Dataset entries
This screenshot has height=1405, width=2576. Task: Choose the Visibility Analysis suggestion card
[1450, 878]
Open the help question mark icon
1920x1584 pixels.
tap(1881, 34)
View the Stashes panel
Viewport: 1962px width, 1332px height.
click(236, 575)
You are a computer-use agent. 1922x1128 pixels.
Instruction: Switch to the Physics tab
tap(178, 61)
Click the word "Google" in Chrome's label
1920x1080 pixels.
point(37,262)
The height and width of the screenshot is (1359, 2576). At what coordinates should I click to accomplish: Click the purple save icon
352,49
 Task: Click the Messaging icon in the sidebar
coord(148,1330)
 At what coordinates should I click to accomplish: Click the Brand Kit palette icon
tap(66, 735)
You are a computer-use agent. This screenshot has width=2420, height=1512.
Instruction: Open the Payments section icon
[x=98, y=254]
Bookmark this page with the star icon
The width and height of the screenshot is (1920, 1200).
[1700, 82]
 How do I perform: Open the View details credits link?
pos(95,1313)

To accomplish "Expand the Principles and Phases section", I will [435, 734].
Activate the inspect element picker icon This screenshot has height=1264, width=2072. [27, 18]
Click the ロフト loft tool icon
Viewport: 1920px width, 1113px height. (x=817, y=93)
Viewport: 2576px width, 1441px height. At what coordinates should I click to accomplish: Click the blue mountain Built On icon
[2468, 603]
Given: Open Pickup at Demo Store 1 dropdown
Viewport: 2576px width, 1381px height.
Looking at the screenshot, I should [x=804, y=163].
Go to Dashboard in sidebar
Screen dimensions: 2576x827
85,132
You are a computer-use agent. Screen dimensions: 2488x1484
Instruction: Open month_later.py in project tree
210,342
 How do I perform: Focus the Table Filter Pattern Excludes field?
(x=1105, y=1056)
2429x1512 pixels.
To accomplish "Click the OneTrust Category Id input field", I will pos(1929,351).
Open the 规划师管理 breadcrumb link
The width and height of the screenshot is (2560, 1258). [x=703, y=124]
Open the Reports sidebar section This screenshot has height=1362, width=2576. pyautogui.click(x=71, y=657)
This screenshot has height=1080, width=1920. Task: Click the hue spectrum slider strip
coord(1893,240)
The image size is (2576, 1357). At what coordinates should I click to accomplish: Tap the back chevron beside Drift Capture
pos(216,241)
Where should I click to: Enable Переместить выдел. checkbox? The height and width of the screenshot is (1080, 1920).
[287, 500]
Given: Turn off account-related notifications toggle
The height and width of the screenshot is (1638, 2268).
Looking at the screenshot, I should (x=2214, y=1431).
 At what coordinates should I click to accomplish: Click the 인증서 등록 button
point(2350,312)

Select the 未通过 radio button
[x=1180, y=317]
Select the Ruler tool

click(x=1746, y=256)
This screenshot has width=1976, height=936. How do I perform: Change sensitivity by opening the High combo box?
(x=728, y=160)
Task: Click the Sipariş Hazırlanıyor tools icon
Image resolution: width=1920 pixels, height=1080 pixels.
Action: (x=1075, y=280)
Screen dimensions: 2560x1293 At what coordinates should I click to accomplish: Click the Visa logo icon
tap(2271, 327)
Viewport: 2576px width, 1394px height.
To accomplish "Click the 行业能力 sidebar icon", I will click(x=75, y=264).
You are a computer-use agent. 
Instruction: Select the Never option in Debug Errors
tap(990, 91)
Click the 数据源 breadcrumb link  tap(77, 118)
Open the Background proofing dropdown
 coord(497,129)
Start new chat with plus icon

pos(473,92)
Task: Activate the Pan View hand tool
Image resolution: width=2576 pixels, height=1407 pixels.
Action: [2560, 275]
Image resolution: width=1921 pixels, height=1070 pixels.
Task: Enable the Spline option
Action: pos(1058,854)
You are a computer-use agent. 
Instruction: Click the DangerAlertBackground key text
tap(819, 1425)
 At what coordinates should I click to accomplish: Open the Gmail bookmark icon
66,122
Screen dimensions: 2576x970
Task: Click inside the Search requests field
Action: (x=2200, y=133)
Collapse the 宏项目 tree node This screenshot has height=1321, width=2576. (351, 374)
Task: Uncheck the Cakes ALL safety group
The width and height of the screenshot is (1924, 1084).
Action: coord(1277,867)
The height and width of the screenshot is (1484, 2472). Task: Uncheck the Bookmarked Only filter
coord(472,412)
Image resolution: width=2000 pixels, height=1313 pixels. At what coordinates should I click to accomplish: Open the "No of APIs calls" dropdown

■ WHAT TO WORK ON ■
If a line in the records contains the string "Given", copy it out.

■ TASK OUTPUT ■
Given: Open Pickup at Demo Store 1 dropdown
Given: Turn off account-related notifications toggle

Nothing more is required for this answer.